[Saved entries]
BEGIN

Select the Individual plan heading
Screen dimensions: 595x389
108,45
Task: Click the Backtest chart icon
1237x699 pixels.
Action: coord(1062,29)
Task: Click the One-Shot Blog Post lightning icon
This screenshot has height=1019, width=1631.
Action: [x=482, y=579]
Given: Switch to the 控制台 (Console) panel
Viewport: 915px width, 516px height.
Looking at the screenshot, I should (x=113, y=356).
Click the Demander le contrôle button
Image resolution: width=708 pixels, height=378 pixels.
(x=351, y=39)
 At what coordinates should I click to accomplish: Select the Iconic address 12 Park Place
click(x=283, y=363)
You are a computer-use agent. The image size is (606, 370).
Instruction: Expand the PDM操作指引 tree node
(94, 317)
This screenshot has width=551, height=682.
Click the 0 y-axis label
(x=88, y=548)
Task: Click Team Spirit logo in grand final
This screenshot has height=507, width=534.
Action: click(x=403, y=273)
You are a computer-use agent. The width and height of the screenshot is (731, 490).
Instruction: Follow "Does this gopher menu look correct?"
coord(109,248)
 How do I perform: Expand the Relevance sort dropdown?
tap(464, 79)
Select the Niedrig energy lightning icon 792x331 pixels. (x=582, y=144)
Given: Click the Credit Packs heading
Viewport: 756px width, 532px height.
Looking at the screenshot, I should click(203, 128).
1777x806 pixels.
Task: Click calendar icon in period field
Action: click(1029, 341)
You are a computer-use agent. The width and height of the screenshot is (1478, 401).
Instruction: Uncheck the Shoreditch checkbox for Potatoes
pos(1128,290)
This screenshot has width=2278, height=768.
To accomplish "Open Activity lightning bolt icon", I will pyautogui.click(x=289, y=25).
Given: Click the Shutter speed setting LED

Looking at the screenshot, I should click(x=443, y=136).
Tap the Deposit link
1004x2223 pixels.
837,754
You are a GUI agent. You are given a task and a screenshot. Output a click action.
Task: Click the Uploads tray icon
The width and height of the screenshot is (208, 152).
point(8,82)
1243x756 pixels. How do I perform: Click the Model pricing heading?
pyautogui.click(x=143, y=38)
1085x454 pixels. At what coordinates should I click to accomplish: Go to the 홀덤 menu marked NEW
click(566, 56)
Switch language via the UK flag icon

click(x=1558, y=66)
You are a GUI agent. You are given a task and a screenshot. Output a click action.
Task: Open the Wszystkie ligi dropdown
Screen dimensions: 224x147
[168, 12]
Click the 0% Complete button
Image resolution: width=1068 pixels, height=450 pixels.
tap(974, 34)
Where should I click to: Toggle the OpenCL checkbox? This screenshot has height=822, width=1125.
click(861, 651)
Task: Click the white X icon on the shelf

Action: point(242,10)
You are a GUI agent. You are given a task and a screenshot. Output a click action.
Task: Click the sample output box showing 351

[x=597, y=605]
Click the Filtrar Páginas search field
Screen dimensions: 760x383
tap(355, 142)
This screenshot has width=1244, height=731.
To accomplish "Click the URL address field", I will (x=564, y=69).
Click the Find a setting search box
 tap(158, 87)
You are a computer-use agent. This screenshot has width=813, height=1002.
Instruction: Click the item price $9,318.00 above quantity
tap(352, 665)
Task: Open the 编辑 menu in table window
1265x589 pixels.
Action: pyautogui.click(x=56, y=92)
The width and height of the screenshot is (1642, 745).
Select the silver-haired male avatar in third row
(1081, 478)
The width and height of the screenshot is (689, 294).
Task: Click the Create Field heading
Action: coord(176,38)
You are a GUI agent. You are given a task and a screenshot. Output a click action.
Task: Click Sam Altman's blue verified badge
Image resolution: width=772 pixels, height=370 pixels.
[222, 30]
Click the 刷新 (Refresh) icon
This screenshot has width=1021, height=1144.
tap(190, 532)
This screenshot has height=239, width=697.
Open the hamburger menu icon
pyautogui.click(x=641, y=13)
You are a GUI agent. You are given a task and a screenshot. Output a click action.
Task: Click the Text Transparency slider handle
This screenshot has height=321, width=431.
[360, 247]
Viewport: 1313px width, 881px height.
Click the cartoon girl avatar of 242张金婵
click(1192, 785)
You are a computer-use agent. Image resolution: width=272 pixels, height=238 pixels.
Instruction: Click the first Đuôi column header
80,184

END

The problem:
The records shown above must be returned in full, exactly as written.

Answer to this task:
Select the Individual plan heading
Screen dimensions: 595x389
108,45
Task: Click the Backtest chart icon
1237x699 pixels.
Action: coord(1062,29)
Task: Click the One-Shot Blog Post lightning icon
This screenshot has height=1019, width=1631.
Action: [x=482, y=579]
Given: Switch to the 控制台 (Console) panel
Viewport: 915px width, 516px height.
Looking at the screenshot, I should (x=113, y=356).
Click the Demander le contrôle button
Image resolution: width=708 pixels, height=378 pixels.
(x=351, y=39)
 At what coordinates should I click to accomplish: Select the Iconic address 12 Park Place
click(x=283, y=363)
You are a computer-use agent. The image size is (606, 370).
Instruction: Expand the PDM操作指引 tree node
(94, 317)
This screenshot has width=551, height=682.
Click the 0 y-axis label
(x=88, y=548)
Task: Click Team Spirit logo in grand final
This screenshot has height=507, width=534.
Action: click(x=403, y=273)
You are a computer-use agent. The width and height of the screenshot is (731, 490).
Instruction: Follow "Does this gopher menu look correct?"
coord(109,248)
 How do I perform: Expand the Relevance sort dropdown?
tap(464, 79)
Select the Niedrig energy lightning icon 792x331 pixels. (x=582, y=144)
Given: Click the Credit Packs heading
Viewport: 756px width, 532px height.
Looking at the screenshot, I should click(203, 128).
1777x806 pixels.
Task: Click calendar icon in period field
Action: click(1029, 341)
You are a computer-use agent. The width and height of the screenshot is (1478, 401).
Instruction: Uncheck the Shoreditch checkbox for Potatoes
pos(1128,290)
This screenshot has width=2278, height=768.
To accomplish "Open Activity lightning bolt icon", I will pyautogui.click(x=289, y=25).
Given: Click the Shutter speed setting LED

Looking at the screenshot, I should click(x=443, y=136).
Tap the Deposit link
1004x2223 pixels.
837,754
You are a GUI agent. You are given a task and a screenshot. Output a click action.
Task: Click the Uploads tray icon
The width and height of the screenshot is (208, 152).
point(8,82)
1243x756 pixels. How do I perform: Click the Model pricing heading?
pyautogui.click(x=143, y=38)
1085x454 pixels. At what coordinates should I click to accomplish: Go to the 홀덤 menu marked NEW
click(566, 56)
Switch language via the UK flag icon

click(x=1558, y=66)
You are a GUI agent. You are given a task and a screenshot. Output a click action.
Task: Open the Wszystkie ligi dropdown
Screen dimensions: 224x147
[168, 12]
Click the 0% Complete button
Image resolution: width=1068 pixels, height=450 pixels.
tap(974, 34)
Where should I click to: Toggle the OpenCL checkbox? This screenshot has height=822, width=1125.
click(861, 651)
Task: Click the white X icon on the shelf

Action: point(242,10)
You are a GUI agent. You are given a task and a screenshot. Output a click action.
Task: Click the sample output box showing 351

[x=597, y=605]
Click the Filtrar Páginas search field
Screen dimensions: 760x383
tap(355, 142)
This screenshot has width=1244, height=731.
To accomplish "Click the URL address field", I will (x=564, y=69).
Click the Find a setting search box
 tap(158, 87)
You are a computer-use agent. This screenshot has width=813, height=1002.
Instruction: Click the item price $9,318.00 above quantity
tap(352, 665)
Task: Open the 编辑 menu in table window
1265x589 pixels.
Action: pyautogui.click(x=56, y=92)
The width and height of the screenshot is (1642, 745).
Select the silver-haired male avatar in third row
(1081, 478)
The width and height of the screenshot is (689, 294).
Task: Click the Create Field heading
Action: coord(176,38)
You are a GUI agent. You are given a task and a screenshot. Output a click action.
Task: Click Sam Altman's blue verified badge
Image resolution: width=772 pixels, height=370 pixels.
[222, 30]
Click the 刷新 (Refresh) icon
This screenshot has width=1021, height=1144.
tap(190, 532)
This screenshot has height=239, width=697.
Open the hamburger menu icon
pyautogui.click(x=641, y=13)
You are a GUI agent. You are given a task and a screenshot. Output a click action.
Task: Click the Text Transparency slider handle
This screenshot has height=321, width=431.
[360, 247]
Viewport: 1313px width, 881px height.
Click the cartoon girl avatar of 242张金婵
click(1192, 785)
You are a computer-use agent. Image resolution: width=272 pixels, height=238 pixels.
Instruction: Click the first Đuôi column header
80,184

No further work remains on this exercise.